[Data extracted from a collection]
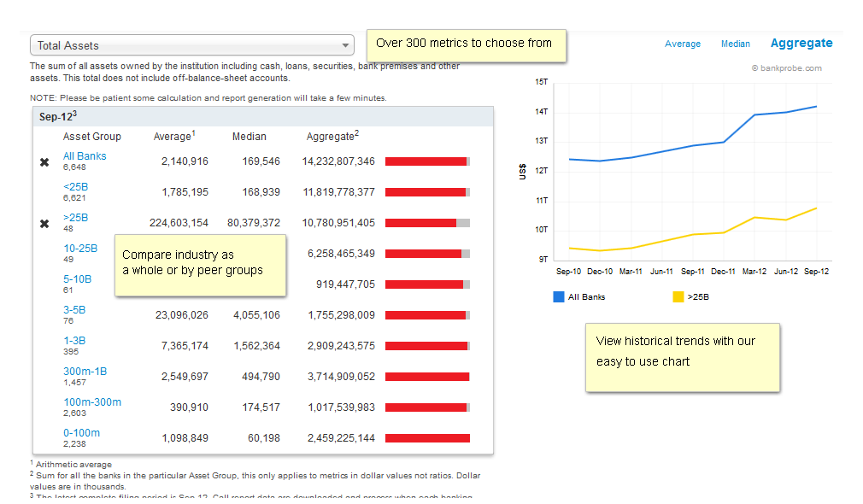Choose the 5-10B asset group
Screen dimensions: 863x504
pyautogui.click(x=77, y=279)
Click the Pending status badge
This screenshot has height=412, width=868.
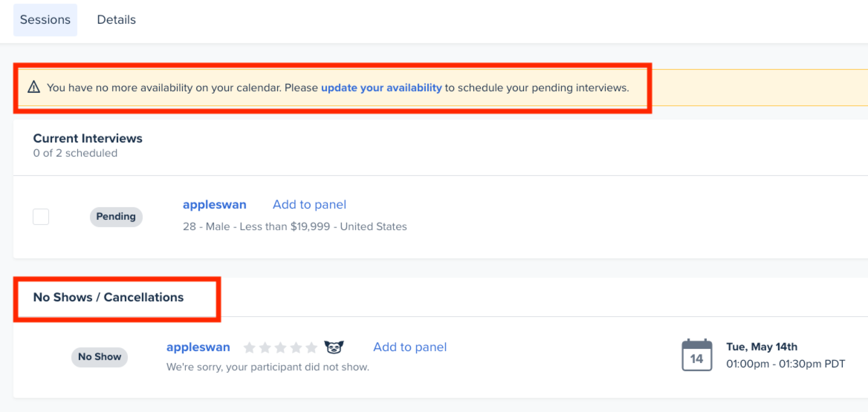pos(116,216)
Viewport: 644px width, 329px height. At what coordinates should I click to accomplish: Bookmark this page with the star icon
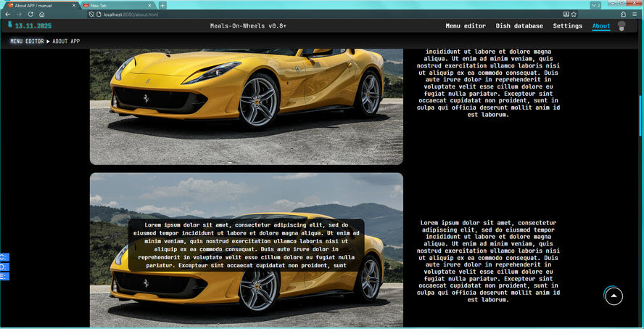coord(574,15)
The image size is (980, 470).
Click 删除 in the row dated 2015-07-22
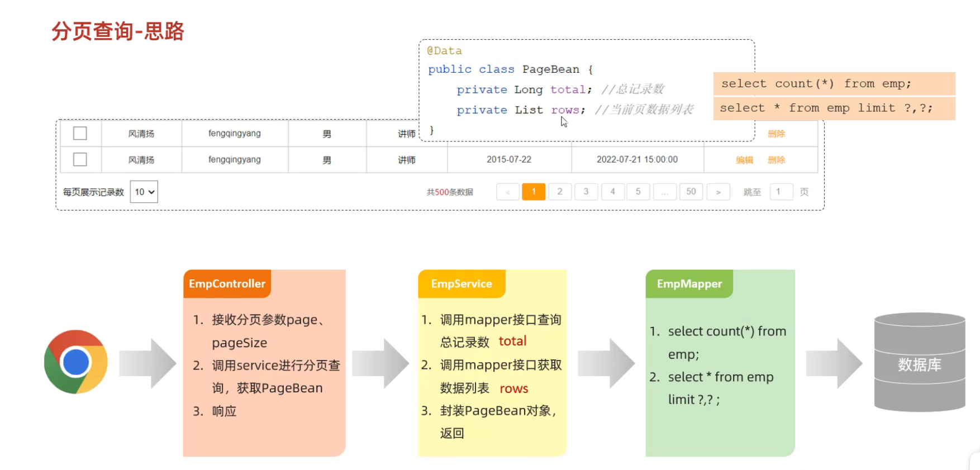[776, 160]
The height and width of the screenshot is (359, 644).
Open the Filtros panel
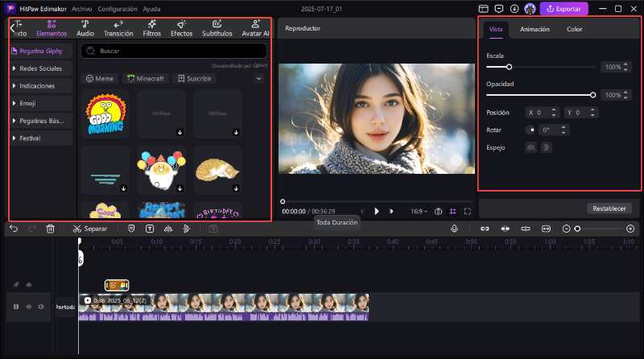(151, 28)
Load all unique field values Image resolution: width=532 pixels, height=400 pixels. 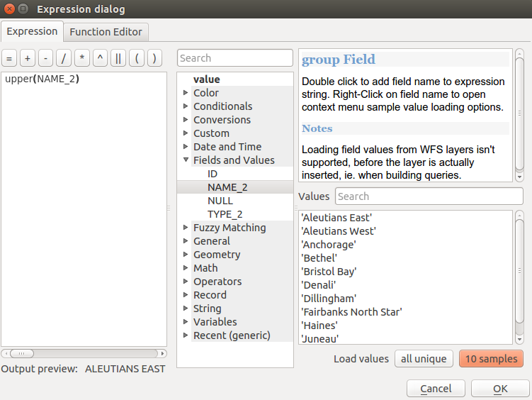click(x=424, y=359)

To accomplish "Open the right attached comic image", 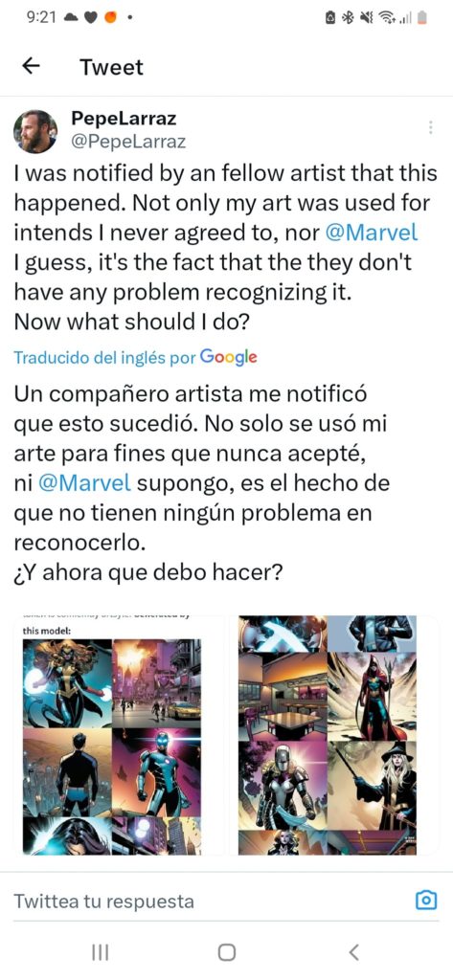I will tap(334, 736).
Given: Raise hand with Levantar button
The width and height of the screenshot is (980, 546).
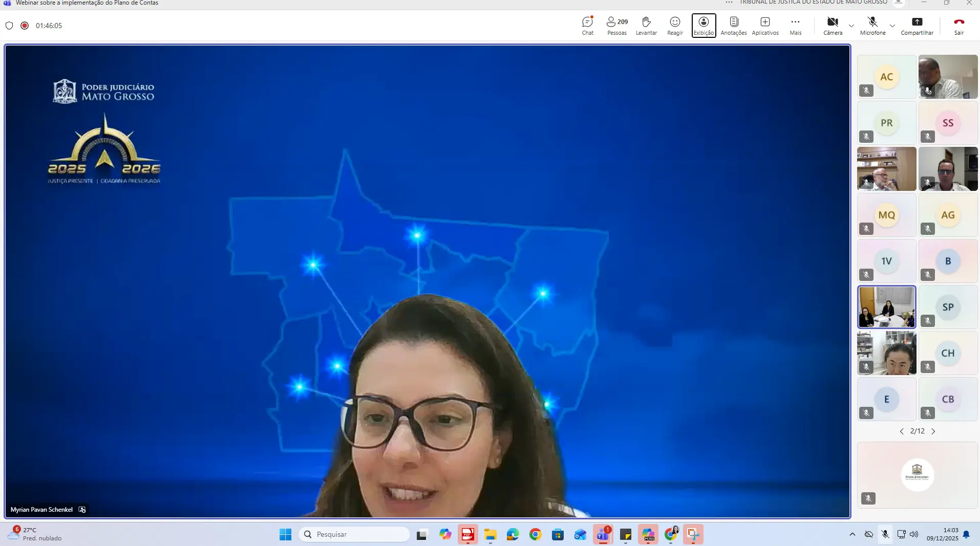Looking at the screenshot, I should (646, 25).
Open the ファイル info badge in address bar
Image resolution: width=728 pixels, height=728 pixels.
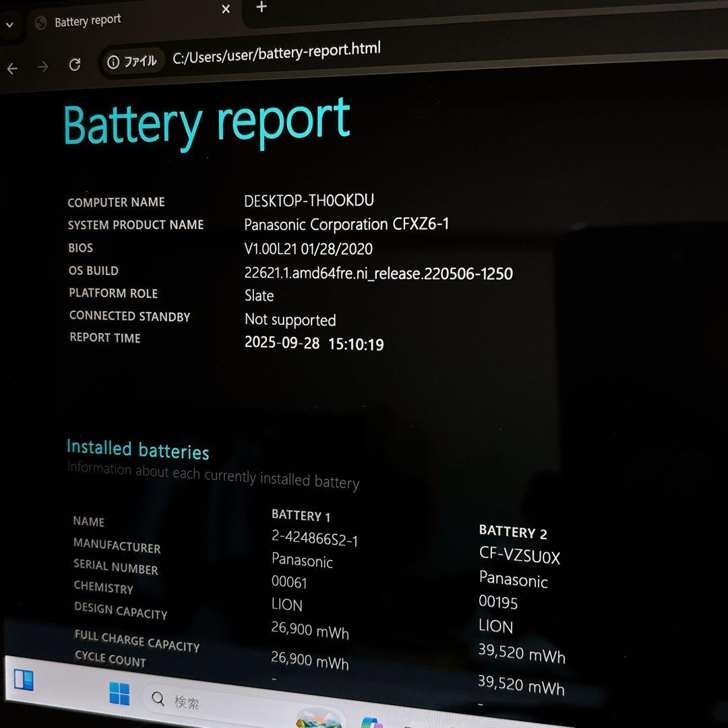coord(132,60)
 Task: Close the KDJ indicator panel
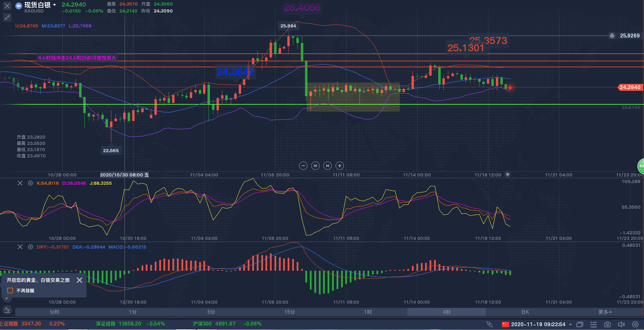(x=20, y=183)
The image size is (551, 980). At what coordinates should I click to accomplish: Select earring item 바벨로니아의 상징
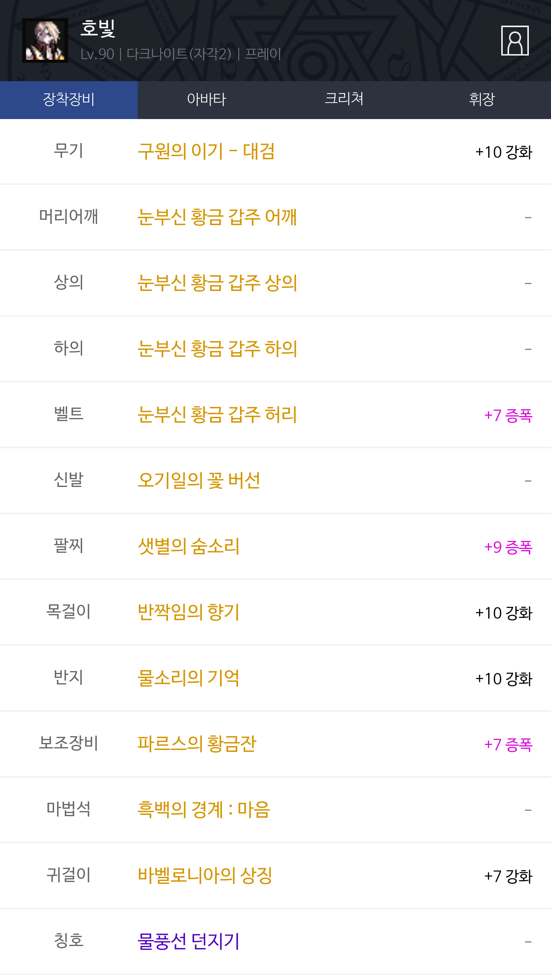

What is expected
Reproduce verbatim, and only, the lines starting at the one that contains "Open the ファイル info badge in address bar" and ending with the final line of the records; leave out the pictures.

Output below
Open the ファイル info badge in address bar
Image resolution: width=728 pixels, height=728 pixels.
coord(132,60)
 Task: Close the KDJ indicator panel
(x=20, y=183)
The image size is (551, 980). At what coordinates should I click to accomplish: Select earring item 바벨로니아의 상징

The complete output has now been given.